Postacią, która domaga się szczególnego upamiętnienia, jest zamordowany w opinii świętości ks. Jan Leon Ziółkowski, który był kapłanem w obozie w Kozielsku. 17 września 1939 r. zaczęła się jego
służba obozowa. Rozgrzeszał, sprawował Najświętszą Ofiarę, podnosił na duchu, działając w najściślejszej konspiracji, codziennie narażał się na prześladowanie i śmierć. Innych duchownych wywieziono z
Kozielska i zamordowano już w grudniu 1939 r. - w sam dzień Wigilii Bożego Narodzenia. Tylko ks. Ziółkowski ocalał, ponieważ w tym czasie był w karcerze. Pozostawił go Bóg wśród nas, jeńców
Kozielska, do likwidacji obozu.
Każdego, kto słyszał o ks. Ziółkowskim, kto posiada jakiekolwiek dokumenty, zdjęcia, pamiątki, wspomnienia - najgoręcej proszę o kontakt.
Zebranie dokumentów i znaków pamięci jest konieczne dla rozpoczęcia procesu beatyfikacyjnego tego Kapłana, który w koszmarnych warunkach niewoli niósł współwięźniom Chrystusa.

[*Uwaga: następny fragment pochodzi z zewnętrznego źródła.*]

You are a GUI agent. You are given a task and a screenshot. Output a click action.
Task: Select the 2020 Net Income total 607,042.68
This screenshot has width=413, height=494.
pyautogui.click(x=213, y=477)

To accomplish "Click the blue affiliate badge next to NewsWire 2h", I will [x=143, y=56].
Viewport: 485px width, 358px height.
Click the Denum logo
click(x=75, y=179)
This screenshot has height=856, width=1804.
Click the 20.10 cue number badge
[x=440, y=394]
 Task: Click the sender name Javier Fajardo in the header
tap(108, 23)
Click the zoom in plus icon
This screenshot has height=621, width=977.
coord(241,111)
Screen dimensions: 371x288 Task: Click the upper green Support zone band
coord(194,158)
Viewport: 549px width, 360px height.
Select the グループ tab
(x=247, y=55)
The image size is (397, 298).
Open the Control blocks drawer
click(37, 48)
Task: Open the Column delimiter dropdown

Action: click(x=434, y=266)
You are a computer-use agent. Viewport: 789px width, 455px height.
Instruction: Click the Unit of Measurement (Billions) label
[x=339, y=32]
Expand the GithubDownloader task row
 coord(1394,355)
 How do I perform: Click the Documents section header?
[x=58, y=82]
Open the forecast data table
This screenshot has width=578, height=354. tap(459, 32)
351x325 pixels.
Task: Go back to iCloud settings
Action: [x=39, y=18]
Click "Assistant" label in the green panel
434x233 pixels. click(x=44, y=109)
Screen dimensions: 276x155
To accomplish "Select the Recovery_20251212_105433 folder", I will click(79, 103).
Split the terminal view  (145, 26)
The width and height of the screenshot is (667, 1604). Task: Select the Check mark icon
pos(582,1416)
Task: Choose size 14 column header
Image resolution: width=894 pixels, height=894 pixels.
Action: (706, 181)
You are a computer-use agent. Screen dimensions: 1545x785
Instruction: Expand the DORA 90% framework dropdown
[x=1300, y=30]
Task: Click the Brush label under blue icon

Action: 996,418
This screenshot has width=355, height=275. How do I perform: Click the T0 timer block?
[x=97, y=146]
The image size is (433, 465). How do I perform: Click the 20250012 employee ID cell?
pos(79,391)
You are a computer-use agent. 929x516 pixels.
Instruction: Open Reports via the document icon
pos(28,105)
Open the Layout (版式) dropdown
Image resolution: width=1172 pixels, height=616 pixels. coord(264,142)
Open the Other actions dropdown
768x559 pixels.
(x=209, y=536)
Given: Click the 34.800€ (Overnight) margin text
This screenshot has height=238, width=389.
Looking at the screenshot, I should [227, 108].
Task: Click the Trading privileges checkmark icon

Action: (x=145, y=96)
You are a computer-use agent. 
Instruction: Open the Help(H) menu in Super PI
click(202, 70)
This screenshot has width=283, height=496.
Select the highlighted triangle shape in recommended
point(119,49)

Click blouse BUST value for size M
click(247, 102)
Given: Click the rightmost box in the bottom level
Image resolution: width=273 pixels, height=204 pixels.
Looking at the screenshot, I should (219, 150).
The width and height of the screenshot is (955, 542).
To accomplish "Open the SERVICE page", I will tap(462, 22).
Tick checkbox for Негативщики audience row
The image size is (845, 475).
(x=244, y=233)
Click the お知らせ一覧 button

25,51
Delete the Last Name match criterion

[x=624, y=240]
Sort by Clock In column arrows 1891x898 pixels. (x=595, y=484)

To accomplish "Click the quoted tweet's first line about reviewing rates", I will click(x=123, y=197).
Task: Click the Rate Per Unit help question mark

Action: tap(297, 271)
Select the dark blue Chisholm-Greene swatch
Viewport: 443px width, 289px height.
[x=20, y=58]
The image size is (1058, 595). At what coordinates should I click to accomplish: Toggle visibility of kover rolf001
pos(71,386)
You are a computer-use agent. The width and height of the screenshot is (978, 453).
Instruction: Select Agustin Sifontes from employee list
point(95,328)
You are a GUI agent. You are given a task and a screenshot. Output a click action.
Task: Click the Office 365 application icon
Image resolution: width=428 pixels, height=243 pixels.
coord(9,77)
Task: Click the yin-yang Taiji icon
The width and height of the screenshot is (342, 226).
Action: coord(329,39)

Zwracam się więc z gorącym apelem do mieszkańców Woli Wieruszyckiej k. Bochni, gdzie ks. Jan Leon Ziółkowski urodził się 2 kwietnia 1889 r. jako najstarszy syn w rodzinie Jana i Marianny z domu
Jarotek. Proszę o uwagę mieszkańców Bochni, gdzie kończył gimnazjum; zwracam się do mieszkańców Krakowa, gdzie jako alumn Seminarium Duchownego studiował na Wydziale Teologicznym Uniwersytetu Jagiellońskiego,
i 29 czerwca 1913 r. otrzymał święcenia kapłańskie. Drodzy mieszkańcy parafii Babice k. Alwerni, może ktoś z Was słyszał o wikariuszu - ks. Ziółkowskim, który pracował na terenie Waszej parafii
od 1 września 1913 r. do 31 sierpnia 1917 r. A może ktoś pamięta katechetę ze szkoły im. U. Kochanowskiej w Krakowie, w której uczył od 1 września 1917 r. do 20 lipca 1919 r.
Zwracam się z apelem do wszystkich, którzy mogli zetknąć się z ks. Ziółkowskim jako duszpasterzem Wojska Polskiego w Wilnie, Lidzie, Grodnie, Lublinie (1925-26), Stanisławowie lub w czasie jego służby
w Korpusie Ochrony Pogranicza (1930-39). Do wszystkich, którzy mogli go spotkać w Czortkowie i Jarosławiu.
Bardzo gorąco proszę wszystkich o przesyłanie wszelkich znaków pamięci o ks. Janie Leonie Ziółkowskim pod adresem: Ks. prał. Zdzisław J. Peszkowski, ul. Dziekania 1, 00-279 Warszawa.
Każdemu, kto do mnie napisze, prześlę książkę: Ksiądz Jan Leon Ziółkowski - ostatni kapelan Kozielska.
Proszę Najmiłosierniejszego Boga o jak najszybsze rozpoczęcie procesu beatyfikacyjnego ks. Ziółkowskiego.